E-learning is shorthand for electronic learning, and the universal distribution system for it is the World Wide Web. An analysis of two cases below elucidates the ecological relationships created by e-learning, complementing other well-know views of distance learning that capitalize on the systems perspective (Moore and Kearsley, 2005), technology (Spector et al, 2007) and virtual class (Laurillard, 1993).
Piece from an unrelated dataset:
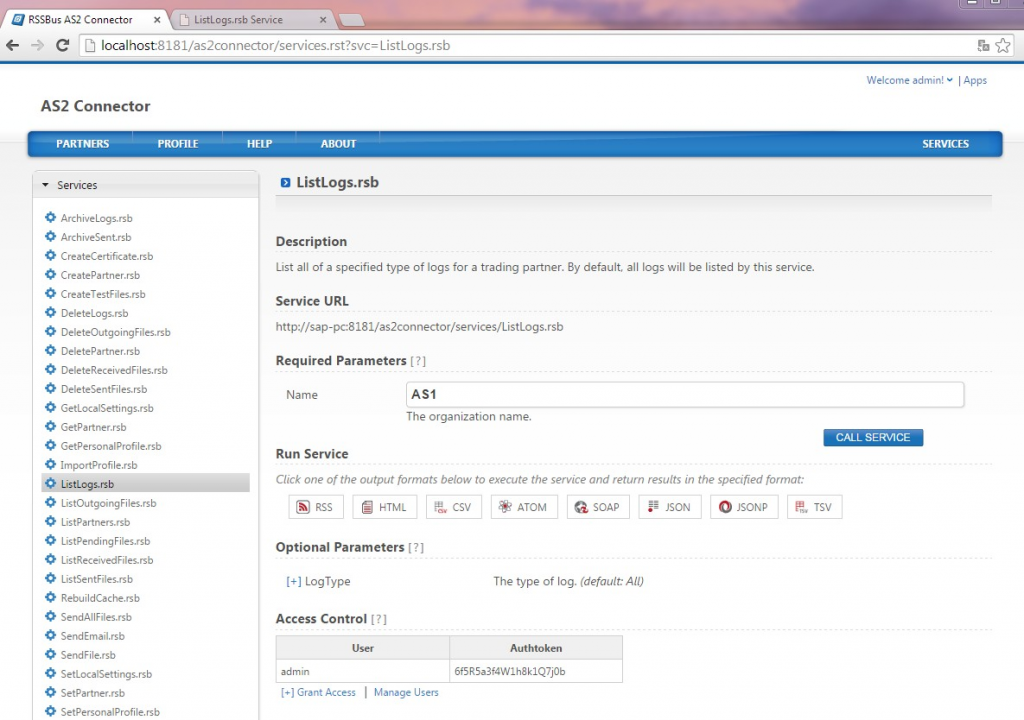Expand the LogType optional parameter
This screenshot has width=1024, height=720.
pos(293,581)
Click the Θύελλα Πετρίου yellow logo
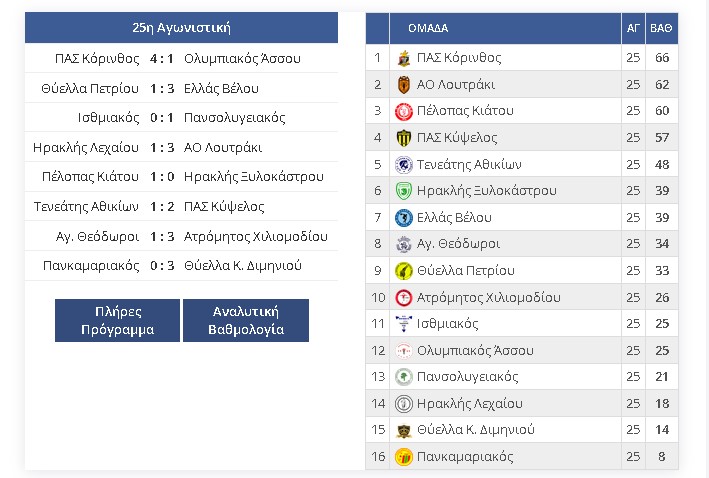The width and height of the screenshot is (709, 478). tap(403, 271)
The first case is MIT OpenCourseWare (MIT, 2009), initiated in 2001 and joined by many other outstanding higher education institutions. As of 2009, more than 1,800 courses are published on the MIT site, while hundreds more are published by associated institutions elsewhere. Faculty members create the content, a virtualized distribution system disseminates their intellectual products, and millions of users in several languages benefit from this encapsulated knowledge for many purposes, some not foreseen when the system was established. Translations of the courses are disseminated in Chinese, Spanish, Portuguese, Thai and Persian, with most users from Asia. Several subsidiary institutions run fully online programs based on OCW. Because this is a non-profit initiative, there is very little exchange of money in the chain of transactions that go from the creators to the end users, further encouraging the distribution of the courseware. Faculty members as content producers and students as consumers are linked by many intermediate elements, including instructional technologists, virtualized distribution systems, connected institutions in North America and abroad, translators, and local curriculum organizers. Their joint efforts allow millions of users in several languages to use knowledge encapsulated in courses in multivariate ways. This loosely-coupled system is without a central command, with every associated organization having its own goals and clients. Whatever happens in one organization, however, has the potential of influencing others. Several factors influence the growth of this enormous array of organizations: the existence of the common environment of the web; the expectations generated by sharing first-rate knowledge; the myriad relationships created between creators and consumers; and the progressive diversification of programs based on OCW content.